The Debt Snowball is a great method to get early victories in a bid to pay off your debt. Its simple its a strategy in where you pay off your debt from smallest to largest. With the debt snowball method, you reward yourself for wins along your debt payoff journey. You pay your smallest debt in full first, then move that amount toward that bill into paying off your next-biggest debt. The amount you're paying on your main debt keeps growing — much like a snowball rolling down the hill. This gives you the satisfaction of seeing debts eliminated one by one. It keeps you engaged. It’s very different from the debt avalanche strategy, which prioritizes high-interest debt to save money but may take longer to get the first debt wiped out.

Using the debt snowball method

First, be sure that you’ve got enough to cover the minimum monthly payment for every debt. Now, arrange the debts by balance, from smallest to largest. Disregard the interest rate on each. Every month, put the extra money you budgeted for getting rid of debt toward your smallest debt — even if you are paying more interest on a different one. Once the smallest debt is repaid, take the entire amount you were paying toward it (monthly minimum plus your extra money) and target the next-smallest debt. Keep knocking down debts and then diverting all that money toward the next debt. You’d pay the interest-free loan before you paid those that accrue interest. This usually saves time and money to pay highest-interest debts first. The debt avalanche method is a better fit for them. But if you need to front-load your payoff plan with early victories in order to stick with it, snowball is for you.
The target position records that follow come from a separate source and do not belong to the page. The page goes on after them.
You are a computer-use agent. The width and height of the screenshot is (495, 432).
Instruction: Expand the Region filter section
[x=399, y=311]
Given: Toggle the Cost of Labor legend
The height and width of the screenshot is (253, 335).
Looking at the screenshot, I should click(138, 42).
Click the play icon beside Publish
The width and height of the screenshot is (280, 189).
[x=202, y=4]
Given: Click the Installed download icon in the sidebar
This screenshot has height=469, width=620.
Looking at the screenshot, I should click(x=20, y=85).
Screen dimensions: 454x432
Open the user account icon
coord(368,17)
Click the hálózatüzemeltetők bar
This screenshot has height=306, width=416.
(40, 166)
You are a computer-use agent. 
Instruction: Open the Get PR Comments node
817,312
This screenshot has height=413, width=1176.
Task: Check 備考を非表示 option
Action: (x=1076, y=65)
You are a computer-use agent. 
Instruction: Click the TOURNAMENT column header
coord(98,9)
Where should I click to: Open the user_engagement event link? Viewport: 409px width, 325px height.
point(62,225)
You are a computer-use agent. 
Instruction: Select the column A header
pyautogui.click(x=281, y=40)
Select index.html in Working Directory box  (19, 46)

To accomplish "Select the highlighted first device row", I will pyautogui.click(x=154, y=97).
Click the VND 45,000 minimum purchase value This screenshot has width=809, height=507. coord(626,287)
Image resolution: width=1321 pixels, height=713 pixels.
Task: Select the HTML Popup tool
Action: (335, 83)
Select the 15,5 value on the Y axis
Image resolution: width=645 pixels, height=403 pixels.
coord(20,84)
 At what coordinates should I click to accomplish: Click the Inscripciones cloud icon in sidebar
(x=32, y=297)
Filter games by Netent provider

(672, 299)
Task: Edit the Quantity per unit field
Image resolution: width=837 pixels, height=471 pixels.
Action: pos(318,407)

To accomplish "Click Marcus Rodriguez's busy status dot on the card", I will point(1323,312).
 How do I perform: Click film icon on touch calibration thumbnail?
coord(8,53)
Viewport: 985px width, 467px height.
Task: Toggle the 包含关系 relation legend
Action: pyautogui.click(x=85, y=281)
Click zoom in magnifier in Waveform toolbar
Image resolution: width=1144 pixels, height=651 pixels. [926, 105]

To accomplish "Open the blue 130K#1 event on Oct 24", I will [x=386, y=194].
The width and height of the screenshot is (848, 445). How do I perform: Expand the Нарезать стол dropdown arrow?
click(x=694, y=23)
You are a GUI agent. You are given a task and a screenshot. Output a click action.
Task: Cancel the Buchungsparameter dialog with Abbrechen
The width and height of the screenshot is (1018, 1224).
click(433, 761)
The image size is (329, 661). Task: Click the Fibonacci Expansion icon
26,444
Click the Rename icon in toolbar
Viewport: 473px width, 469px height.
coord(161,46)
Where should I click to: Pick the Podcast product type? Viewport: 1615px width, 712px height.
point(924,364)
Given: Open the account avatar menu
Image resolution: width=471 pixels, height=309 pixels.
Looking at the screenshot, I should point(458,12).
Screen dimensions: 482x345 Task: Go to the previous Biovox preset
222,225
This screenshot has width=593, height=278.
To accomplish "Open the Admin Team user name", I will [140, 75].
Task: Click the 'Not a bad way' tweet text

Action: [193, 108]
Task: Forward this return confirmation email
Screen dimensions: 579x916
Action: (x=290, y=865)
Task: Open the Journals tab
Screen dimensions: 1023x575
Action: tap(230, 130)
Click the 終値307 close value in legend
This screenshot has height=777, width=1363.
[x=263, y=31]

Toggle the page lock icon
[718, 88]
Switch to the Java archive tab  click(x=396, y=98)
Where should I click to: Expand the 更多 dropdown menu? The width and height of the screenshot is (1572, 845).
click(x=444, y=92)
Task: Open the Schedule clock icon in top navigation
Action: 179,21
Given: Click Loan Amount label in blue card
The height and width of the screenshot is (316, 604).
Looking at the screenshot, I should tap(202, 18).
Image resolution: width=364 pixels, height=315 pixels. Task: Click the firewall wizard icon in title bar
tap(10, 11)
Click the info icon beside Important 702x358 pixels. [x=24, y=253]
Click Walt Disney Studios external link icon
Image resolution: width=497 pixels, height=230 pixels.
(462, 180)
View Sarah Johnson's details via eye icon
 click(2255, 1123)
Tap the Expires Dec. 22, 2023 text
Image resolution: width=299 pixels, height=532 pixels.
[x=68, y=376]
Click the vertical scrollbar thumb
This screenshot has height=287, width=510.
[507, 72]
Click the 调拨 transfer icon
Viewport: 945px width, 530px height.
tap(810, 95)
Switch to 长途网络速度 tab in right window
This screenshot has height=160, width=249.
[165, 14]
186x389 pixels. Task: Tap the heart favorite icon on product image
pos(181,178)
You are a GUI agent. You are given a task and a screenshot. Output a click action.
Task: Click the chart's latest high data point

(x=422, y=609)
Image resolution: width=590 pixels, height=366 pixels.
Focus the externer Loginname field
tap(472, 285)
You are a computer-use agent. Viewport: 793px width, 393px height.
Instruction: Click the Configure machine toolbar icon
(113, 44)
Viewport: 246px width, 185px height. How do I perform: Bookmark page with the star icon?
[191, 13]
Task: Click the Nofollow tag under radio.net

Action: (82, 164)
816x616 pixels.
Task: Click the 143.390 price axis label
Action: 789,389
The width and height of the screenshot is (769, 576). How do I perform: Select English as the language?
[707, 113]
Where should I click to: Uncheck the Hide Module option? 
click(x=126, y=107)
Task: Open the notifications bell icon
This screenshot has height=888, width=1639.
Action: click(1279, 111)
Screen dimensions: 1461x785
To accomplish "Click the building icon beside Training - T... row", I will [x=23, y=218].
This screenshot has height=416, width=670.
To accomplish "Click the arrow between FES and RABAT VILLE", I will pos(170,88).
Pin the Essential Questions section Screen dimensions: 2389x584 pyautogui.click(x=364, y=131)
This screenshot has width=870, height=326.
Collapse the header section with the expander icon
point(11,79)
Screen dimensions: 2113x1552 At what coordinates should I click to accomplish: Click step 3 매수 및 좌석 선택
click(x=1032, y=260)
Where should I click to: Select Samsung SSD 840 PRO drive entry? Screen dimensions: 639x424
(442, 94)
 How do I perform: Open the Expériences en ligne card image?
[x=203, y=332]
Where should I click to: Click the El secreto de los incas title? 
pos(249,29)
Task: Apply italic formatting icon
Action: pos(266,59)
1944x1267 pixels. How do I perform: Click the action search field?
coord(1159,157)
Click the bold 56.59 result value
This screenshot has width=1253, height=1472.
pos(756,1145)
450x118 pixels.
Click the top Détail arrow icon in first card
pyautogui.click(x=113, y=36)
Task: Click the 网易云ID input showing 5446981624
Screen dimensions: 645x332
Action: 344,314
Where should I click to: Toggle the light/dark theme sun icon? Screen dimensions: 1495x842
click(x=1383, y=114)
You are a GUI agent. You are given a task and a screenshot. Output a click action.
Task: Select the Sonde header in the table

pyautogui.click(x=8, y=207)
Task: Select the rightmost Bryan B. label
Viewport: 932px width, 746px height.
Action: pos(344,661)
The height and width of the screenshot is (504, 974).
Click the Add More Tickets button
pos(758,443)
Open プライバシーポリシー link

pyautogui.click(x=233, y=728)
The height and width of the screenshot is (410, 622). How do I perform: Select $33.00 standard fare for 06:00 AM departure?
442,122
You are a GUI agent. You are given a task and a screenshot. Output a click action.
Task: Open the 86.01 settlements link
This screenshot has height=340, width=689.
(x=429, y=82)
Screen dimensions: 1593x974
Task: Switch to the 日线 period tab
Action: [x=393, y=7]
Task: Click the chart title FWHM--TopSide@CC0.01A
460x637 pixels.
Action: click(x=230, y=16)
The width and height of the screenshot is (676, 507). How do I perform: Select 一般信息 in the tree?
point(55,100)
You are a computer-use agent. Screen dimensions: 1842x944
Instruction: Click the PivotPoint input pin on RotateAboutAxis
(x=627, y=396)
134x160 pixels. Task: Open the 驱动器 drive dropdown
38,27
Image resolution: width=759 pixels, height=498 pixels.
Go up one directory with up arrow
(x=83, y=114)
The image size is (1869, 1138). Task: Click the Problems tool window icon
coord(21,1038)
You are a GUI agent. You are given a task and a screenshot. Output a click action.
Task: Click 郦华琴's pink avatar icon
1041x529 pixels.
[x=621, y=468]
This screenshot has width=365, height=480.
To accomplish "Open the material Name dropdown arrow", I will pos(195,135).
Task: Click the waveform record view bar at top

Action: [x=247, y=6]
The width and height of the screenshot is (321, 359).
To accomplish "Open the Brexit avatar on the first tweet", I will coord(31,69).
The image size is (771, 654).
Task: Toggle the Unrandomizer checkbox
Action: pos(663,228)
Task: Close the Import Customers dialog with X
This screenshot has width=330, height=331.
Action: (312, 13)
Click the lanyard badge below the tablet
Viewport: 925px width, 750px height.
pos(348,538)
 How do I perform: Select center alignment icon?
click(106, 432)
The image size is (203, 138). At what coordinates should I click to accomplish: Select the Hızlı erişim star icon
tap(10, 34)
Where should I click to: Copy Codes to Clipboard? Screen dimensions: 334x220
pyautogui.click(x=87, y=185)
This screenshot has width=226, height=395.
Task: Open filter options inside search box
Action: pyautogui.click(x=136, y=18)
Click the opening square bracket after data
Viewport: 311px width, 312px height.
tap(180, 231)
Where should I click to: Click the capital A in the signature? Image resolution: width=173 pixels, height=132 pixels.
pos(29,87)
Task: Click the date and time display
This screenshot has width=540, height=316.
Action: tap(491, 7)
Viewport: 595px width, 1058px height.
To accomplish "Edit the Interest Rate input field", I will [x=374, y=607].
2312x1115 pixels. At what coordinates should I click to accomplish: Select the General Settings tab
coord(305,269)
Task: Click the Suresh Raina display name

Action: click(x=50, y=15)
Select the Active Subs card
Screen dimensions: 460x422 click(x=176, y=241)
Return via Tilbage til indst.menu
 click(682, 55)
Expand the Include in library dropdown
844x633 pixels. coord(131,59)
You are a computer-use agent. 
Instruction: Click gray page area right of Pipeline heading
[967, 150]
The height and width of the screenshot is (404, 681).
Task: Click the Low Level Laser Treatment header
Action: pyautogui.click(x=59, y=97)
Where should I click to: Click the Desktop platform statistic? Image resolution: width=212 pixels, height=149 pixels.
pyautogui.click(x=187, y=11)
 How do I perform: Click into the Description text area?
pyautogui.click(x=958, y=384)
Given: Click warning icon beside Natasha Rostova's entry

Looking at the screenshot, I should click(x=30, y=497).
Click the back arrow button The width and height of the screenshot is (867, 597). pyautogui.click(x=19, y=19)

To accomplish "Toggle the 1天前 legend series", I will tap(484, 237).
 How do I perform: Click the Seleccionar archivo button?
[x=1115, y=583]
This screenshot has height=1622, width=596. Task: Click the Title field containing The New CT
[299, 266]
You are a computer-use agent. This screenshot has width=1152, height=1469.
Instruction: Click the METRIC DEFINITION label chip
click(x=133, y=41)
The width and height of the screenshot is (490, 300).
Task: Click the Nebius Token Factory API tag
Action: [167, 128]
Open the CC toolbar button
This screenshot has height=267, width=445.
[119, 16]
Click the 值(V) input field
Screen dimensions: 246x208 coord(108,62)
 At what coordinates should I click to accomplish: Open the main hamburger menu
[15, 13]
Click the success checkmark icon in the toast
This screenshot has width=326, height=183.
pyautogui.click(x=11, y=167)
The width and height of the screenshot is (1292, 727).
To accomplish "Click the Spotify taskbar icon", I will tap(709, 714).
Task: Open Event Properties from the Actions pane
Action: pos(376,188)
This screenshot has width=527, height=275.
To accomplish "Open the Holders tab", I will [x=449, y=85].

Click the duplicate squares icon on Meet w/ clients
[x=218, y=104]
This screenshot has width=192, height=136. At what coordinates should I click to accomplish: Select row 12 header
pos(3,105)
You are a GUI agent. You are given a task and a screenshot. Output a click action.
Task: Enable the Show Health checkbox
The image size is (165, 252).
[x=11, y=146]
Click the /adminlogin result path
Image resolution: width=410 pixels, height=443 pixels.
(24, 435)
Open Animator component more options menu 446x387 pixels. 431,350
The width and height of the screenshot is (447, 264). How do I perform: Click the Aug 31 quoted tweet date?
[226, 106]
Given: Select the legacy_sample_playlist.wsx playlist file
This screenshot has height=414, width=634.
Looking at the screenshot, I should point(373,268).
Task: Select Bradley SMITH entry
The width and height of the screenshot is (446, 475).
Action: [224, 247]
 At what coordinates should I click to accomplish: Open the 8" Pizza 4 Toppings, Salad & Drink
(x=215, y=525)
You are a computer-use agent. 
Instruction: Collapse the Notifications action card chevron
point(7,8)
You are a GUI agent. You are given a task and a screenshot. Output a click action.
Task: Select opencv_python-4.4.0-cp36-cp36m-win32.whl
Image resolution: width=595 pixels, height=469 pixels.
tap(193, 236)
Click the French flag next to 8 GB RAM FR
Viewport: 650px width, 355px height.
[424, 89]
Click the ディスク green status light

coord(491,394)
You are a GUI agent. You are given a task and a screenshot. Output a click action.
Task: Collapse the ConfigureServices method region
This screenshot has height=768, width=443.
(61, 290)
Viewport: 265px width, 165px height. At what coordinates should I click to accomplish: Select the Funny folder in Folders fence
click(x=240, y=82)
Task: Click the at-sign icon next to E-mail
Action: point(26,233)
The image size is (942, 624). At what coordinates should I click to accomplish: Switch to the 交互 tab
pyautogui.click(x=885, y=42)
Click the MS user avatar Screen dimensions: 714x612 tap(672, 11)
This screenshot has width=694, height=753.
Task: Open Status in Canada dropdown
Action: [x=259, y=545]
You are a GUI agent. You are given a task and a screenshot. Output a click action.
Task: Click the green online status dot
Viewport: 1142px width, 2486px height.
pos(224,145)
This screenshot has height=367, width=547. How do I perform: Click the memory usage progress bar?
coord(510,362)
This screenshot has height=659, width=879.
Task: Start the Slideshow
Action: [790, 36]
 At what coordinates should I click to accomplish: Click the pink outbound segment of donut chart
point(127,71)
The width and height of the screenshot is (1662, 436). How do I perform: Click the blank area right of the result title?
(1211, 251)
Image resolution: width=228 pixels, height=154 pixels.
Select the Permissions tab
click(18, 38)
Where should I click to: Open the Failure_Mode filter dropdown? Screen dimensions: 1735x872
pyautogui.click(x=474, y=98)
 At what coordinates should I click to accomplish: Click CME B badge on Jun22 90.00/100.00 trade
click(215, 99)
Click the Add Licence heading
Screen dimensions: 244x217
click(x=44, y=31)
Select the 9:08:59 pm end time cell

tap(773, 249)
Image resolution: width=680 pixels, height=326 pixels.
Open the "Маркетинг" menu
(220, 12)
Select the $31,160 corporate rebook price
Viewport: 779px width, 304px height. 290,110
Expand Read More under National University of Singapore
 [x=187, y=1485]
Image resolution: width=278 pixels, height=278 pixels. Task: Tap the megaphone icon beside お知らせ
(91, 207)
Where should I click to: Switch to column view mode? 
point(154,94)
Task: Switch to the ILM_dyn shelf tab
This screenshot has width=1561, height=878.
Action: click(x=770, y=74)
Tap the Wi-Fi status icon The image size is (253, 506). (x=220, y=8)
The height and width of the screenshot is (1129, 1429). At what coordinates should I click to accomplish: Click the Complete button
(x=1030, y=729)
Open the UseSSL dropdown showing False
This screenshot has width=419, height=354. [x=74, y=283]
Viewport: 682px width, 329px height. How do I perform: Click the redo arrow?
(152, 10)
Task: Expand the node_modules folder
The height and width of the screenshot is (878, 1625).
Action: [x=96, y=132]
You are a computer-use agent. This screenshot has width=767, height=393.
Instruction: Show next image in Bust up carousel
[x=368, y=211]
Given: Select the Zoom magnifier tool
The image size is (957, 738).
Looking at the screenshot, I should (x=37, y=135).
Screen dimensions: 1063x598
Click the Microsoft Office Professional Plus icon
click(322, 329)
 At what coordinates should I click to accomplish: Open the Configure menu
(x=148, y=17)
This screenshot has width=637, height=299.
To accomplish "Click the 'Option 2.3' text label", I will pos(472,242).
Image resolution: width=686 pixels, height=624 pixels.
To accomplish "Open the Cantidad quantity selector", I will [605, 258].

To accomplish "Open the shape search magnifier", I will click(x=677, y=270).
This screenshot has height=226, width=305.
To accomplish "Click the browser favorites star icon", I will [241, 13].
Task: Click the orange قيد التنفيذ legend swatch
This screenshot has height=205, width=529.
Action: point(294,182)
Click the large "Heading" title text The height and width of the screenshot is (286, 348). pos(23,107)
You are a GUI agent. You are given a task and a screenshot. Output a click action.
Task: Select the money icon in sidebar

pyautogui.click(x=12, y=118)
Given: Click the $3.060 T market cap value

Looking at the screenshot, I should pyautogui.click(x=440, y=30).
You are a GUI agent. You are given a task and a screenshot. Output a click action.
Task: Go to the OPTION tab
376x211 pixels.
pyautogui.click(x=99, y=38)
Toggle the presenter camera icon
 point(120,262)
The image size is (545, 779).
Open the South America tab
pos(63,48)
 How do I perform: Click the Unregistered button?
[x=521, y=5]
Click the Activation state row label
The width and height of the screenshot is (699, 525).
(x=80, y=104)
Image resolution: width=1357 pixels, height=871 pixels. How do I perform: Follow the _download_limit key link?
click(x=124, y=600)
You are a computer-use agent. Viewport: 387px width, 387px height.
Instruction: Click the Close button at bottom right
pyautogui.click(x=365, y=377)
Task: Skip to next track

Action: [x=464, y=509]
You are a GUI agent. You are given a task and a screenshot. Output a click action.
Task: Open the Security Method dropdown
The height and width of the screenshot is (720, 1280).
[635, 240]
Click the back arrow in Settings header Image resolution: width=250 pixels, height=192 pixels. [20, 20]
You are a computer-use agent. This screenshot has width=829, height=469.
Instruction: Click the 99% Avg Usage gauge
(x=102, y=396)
Look for lower rates and ways to pay more

If you choose the snowball strategy and your high-interest debts are also the largest, don’t ignore opportunities to find lower rates. You might wonder whether you can ever get debt forgiveness even with a debt snowball plan to keep you focused. If your unsecured consumer debts — such as credit cards and personal loans — would take more than five years to pay, go to Forgivey for debt forgiveness. While both the snowball and avalanche methods involve money you actively budget to pay down debt, you can supplement either with small daily savings and other money that you pour into your payoff plan to speed things up.

Is a debt snowball for you?

The avalanche method could possibly mean more savings on interest, but know yourself: A plan you abandon — even if it is objectively superior — is a failure. That’s why a less efficient debt snowball may be a good choice for many even if it costs a bit more over time. Achieving smaller goals can help you stick with your overall plan. If a debt snowball offers the kind of reinforcement that will keep you motivated, it’s worth it to get you on track.

Legal Disclaimer:

This content provides general consumer information. It is not legal advice or regulatory guidance.